> [Information]:
============

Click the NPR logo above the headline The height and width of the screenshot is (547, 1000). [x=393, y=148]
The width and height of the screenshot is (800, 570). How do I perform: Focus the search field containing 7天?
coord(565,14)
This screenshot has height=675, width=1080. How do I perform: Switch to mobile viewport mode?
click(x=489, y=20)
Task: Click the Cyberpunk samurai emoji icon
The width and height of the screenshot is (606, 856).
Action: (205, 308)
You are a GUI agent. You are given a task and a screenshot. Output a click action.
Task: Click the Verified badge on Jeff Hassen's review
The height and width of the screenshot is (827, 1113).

============

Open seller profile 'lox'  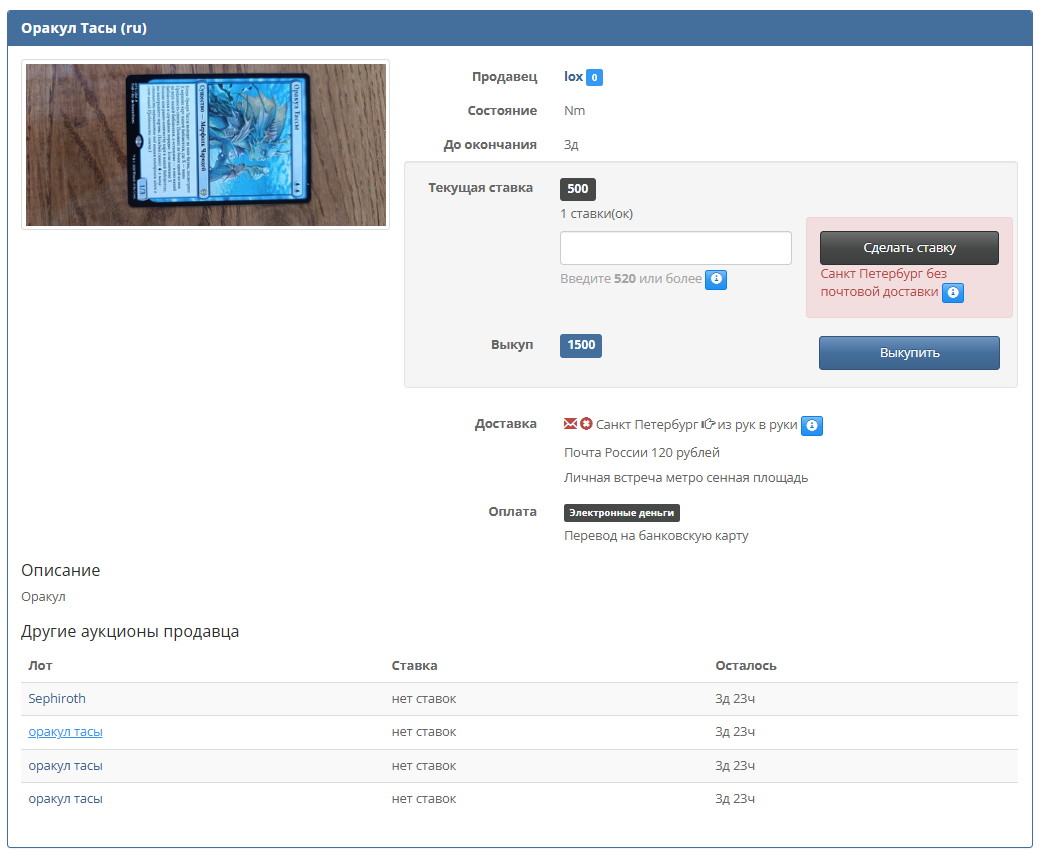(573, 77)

============

> [Work to complete]: Only the lines above starting with the one with "Task: Click the Cyberpunk samurai emoji icon" and going through the one with "The height and width of the screenshot is (827, 1113)." are to be copied, word for word and with both ends kept.

> [Solution for this task]:
Task: Click the Cyberpunk samurai emoji icon
The width and height of the screenshot is (606, 856).
Action: (205, 308)
You are a GUI agent. You are given a task and a screenshot. Output a click action.
Task: Click the Verified badge on Jeff Hassen's review
The height and width of the screenshot is (827, 1113).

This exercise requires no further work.